Share your dilemmas and get honest opinions from other Mumsnetters.

To think it's ok to text DSS !

52 replies

Justwantaneasylifenowplease · 28/04/2019 21:50

Been with DH 10 years, DSS is 12.
DSS mother is being a complete nightmare at the min. (It goes through cycles) So DH and I working hard to ensure DSS is happy and secure with us. DSS's mother is very controlling.
DSS was with us for the weekend, great weekend had by all. DSS was texting his dad earlier and sent him a gif. Saying show this to easylife, it's her fave character from the movie we watched. So I sent him a gif of the same character back. Queue dialogue back and forth. Next text I get is from DSS's mother, from DSS's phone. (Which is bought and paid for by DH)

Hi easy,
This is DSS's mother. Do not contact my son again. This phone is for essential contact between DSS and your husband alone.
Regards.

I have blocked DSS's mum due to vitriolic abuse, I should add.
Needless to say I was upset. DH is seeing DSS on Monday so will talk to him then and his advice is ignore the mother. I've always been respectful, never over stepped the boundaries but currently can't seem to put a foot right. This is the same mother who when was too busy to pick DSS up earlier demanded I drop him home, when DH said he couldn't as had a beer. The same mother who is demanding my wages are taken into so she gets an increase in maintenance!!
AIBU to think that sending your DSS a harmless gif is completely fine !!!

OP posts:
Ratatatouille · 28/04/2019 22:56

I would just ignore her completely. Don't text again. It will only fan the flames. For DSS' sake you need to keep the conflict as low as possible. Texting him back as suggested by previous PP is only going to inflame the situation. Your DH needs to just let DSS know that he's done nothing wrong, it's just adult politics that he doesn't need to worry about and all the grown ups concerned love him to pieces. He will probably need some reassurance. Without bad-mouthing his mum, perhaps you could also say that you won't text his phone again because you don't want to cause any upset, but that he shouldn't interpret this as you not caring.

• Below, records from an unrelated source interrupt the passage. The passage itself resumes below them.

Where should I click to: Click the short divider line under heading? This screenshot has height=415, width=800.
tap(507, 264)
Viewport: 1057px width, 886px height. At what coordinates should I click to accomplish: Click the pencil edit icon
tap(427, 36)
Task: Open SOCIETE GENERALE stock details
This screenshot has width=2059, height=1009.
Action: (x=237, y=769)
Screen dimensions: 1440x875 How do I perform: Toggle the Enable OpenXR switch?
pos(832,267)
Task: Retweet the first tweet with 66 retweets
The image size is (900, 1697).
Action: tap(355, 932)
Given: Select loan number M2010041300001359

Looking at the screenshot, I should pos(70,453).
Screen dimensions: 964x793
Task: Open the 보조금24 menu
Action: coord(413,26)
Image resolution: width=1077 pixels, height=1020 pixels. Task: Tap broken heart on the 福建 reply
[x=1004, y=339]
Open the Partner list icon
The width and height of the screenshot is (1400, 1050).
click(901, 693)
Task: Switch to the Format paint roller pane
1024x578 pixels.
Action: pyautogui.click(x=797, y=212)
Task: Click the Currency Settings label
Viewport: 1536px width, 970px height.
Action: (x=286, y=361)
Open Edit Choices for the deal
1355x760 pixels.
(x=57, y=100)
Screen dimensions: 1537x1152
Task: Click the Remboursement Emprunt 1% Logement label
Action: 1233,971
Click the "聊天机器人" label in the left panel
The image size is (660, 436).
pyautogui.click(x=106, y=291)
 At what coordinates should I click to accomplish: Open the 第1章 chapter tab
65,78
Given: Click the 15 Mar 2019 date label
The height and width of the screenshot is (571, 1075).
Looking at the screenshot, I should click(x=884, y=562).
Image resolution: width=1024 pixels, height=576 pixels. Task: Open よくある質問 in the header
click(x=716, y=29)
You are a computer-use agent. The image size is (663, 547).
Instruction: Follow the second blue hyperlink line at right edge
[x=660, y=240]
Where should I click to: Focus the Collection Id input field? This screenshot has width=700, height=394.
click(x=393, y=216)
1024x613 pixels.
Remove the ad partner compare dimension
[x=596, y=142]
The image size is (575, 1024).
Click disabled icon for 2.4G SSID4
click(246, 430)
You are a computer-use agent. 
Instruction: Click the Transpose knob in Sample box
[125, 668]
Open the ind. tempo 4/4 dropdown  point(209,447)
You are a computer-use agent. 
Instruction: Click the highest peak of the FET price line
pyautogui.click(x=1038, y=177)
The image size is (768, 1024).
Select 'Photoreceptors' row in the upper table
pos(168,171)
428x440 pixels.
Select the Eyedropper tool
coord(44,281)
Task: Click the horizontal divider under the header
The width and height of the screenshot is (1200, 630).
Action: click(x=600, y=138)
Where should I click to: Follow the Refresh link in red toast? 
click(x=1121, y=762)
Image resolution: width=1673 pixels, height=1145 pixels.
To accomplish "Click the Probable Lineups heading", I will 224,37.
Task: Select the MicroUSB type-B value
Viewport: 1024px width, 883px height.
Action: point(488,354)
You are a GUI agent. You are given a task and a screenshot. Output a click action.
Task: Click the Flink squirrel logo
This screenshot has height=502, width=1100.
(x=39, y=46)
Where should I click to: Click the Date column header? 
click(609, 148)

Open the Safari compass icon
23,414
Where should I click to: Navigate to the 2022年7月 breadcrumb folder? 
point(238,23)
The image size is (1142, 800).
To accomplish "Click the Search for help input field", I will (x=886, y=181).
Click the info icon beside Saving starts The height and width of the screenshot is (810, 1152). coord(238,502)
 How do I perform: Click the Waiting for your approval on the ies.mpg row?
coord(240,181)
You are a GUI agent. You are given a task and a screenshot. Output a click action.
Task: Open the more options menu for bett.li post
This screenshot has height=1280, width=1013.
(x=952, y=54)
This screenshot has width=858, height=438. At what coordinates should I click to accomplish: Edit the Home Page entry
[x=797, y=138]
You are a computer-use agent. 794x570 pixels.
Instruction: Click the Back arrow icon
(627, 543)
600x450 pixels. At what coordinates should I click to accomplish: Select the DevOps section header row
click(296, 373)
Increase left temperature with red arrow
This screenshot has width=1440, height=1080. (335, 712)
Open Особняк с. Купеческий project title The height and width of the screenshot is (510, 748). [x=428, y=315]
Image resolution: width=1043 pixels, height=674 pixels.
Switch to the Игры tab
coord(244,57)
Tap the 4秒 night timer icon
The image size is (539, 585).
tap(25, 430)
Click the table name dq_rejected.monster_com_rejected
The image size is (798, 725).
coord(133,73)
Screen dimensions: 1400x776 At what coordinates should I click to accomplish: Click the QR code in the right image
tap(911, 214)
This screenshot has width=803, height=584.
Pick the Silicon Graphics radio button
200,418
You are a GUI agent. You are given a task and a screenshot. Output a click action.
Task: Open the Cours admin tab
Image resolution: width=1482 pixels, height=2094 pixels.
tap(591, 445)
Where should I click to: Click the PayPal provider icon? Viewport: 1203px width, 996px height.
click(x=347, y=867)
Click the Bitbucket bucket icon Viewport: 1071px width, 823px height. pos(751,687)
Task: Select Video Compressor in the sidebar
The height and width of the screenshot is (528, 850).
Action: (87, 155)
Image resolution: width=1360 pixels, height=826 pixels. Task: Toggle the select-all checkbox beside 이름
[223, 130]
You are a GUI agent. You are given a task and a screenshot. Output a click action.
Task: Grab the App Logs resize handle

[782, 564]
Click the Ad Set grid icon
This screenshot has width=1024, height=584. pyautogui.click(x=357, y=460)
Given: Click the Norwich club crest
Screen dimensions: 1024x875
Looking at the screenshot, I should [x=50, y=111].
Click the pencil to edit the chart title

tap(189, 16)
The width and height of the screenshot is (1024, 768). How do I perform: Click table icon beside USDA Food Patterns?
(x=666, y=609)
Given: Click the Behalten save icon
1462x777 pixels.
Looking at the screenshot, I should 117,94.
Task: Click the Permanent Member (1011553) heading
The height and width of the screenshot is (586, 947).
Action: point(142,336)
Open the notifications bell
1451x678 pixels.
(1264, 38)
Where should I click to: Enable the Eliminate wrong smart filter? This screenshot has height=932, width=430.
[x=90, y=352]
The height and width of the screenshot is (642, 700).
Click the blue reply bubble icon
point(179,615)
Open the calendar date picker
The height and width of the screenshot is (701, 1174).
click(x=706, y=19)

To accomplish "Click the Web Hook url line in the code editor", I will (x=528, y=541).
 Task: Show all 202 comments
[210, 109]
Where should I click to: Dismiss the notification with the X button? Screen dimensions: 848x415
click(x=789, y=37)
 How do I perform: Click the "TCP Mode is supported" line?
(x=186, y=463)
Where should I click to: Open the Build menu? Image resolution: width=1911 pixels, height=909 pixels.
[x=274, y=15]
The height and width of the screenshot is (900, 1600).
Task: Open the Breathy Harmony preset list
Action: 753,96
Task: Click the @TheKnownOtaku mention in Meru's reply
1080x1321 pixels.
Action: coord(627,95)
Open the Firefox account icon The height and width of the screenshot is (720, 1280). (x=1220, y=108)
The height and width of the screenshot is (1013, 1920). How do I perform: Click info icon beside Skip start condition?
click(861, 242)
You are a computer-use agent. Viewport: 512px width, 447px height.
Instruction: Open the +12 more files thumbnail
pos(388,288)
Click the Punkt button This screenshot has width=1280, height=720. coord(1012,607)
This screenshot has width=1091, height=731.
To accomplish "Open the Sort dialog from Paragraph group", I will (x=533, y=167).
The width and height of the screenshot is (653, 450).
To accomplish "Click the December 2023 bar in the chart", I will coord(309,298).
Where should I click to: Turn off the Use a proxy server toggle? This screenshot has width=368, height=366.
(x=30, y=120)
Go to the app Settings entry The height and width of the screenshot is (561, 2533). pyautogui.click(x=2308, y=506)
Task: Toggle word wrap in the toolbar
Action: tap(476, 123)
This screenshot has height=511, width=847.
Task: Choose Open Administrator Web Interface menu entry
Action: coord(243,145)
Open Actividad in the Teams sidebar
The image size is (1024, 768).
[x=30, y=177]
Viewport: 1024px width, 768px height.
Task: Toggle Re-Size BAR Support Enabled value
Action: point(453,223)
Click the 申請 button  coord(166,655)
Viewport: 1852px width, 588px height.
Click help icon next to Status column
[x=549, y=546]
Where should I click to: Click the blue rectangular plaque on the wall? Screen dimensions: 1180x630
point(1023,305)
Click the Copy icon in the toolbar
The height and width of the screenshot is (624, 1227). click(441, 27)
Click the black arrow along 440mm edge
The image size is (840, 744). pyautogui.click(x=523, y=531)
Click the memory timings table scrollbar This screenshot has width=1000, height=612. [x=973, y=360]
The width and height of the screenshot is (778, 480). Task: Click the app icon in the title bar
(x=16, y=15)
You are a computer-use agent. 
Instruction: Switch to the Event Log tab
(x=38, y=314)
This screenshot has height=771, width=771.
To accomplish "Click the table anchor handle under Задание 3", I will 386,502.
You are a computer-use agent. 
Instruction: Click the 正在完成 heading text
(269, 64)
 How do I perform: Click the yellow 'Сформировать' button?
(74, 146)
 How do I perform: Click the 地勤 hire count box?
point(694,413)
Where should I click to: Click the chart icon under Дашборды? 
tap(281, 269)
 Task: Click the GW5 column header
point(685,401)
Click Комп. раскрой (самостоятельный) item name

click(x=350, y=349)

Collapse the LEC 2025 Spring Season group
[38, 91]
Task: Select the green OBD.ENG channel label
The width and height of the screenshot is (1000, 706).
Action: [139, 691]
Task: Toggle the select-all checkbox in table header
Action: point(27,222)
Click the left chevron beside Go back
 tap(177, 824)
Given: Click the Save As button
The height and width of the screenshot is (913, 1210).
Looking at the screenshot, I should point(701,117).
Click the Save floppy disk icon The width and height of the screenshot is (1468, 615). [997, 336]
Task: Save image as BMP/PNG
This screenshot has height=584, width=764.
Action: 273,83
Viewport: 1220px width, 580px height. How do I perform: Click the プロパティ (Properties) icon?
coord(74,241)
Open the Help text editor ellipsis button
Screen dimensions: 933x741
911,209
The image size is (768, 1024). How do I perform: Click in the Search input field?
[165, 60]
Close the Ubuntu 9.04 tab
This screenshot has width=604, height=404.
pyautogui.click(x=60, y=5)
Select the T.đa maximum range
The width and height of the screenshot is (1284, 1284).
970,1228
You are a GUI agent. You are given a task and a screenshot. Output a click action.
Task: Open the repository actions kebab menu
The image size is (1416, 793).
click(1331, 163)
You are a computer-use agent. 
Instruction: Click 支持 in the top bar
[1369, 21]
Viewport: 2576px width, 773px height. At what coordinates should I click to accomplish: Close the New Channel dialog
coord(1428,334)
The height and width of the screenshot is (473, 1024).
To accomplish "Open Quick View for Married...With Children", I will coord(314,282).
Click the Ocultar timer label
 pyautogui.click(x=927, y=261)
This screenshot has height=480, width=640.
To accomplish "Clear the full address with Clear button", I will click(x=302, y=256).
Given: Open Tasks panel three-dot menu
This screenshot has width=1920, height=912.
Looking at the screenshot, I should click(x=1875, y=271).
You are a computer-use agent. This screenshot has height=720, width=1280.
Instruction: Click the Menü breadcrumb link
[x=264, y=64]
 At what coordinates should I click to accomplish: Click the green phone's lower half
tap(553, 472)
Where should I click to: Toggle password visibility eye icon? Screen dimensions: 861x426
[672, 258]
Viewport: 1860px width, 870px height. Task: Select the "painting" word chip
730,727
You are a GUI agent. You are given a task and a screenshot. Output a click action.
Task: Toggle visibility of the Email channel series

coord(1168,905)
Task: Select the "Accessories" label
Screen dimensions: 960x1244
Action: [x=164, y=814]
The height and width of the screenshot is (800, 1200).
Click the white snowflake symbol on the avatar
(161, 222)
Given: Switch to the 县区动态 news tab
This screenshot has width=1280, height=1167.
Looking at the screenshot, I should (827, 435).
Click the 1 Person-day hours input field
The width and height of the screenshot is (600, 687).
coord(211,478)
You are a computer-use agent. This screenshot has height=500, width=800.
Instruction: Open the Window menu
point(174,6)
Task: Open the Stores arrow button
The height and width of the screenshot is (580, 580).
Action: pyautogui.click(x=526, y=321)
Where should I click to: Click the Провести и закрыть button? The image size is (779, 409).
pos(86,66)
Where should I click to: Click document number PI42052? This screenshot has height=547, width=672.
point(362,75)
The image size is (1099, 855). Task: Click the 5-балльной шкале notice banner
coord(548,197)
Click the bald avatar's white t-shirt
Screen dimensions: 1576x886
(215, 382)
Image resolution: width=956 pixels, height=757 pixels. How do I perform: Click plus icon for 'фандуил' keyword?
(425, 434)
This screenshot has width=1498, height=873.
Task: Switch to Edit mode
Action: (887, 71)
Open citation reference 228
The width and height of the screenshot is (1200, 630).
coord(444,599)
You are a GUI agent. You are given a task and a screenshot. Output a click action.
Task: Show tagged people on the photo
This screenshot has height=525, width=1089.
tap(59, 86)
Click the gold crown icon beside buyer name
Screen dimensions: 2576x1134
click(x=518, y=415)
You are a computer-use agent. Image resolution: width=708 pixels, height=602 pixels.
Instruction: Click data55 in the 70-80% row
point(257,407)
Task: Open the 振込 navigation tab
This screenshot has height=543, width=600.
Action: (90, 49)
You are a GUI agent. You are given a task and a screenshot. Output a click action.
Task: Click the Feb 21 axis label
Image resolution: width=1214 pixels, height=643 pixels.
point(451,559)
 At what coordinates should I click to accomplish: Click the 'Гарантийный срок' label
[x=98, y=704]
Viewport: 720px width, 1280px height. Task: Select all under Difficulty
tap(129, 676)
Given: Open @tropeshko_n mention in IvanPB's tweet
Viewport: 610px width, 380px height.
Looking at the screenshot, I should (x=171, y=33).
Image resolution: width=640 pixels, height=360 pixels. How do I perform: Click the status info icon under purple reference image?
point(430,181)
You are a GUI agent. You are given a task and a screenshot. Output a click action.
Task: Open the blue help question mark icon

Honeyroar · 28/04/2019 23:01

Next time you see your stepson tell him you won't text him again because you don't want to get him in trouble, but if his dad puts a smiley wink emoji at the end of his texts it will be a hello to him from you.

Dippypippy1980 · 28/04/2019 23:04

You sound like a great step mum. Feel so sorry for your step son.

Schuyler · 28/04/2019 23:05

YANBU and she’s being petty which will only hurt her son in the long run. Rise above it and vent privately so you don’t give her the satisfaction of knowing she’s got to you.

spongedog · 28/04/2019 23:24

I havent read any of your other threads, but I have a child who is a similar age to your DSS. If my ex-husband's partner started to text my DC I would be quite concerned because they dont have the relationship that would support that level of contact. Only you will know (not any Mumsnetter, regardless of how many threads you have posted) whether you have that relationship or not.

But I am not horrible, unreasonable, ridiculous, petty, jealous, bonkers etc words from the posts above. But my ex-husband's partner would probably, if it suited her, claim all of the above. I am wondering why you need to text a child. That child has 2 parents. Your DSS was communicating with his dad, not you; yet you had to butt in and start texting him back.

Your DH is to tell his child to ignore their mother. That won't end well.

Dippypippy1980 · 28/04/2019 23:35

Oh dear - at that age hey text like mad - is was a jokey conversation - started by the child sending a gif to he woman he sees every weekend.

I am a bit over sensitive to the whole step mum thing - but really this is a non issue.

I would rather he had a good relationship with her and thought fondly of her.

Wheresthebeach · 28/04/2019 23:35

We had similar OP, tis a pain. Heads I win, Tails you lose.

Its lovely that he asked his Dad to show it to you, you did nothing wrong. She’s just jealous, best to ignore her and don’t give it much thought. Your SS will be old enough soon to manage communication and he won’t like his Mother trying to police who he can send a Gif to! Just wait it out, it gets better when they are a bit older.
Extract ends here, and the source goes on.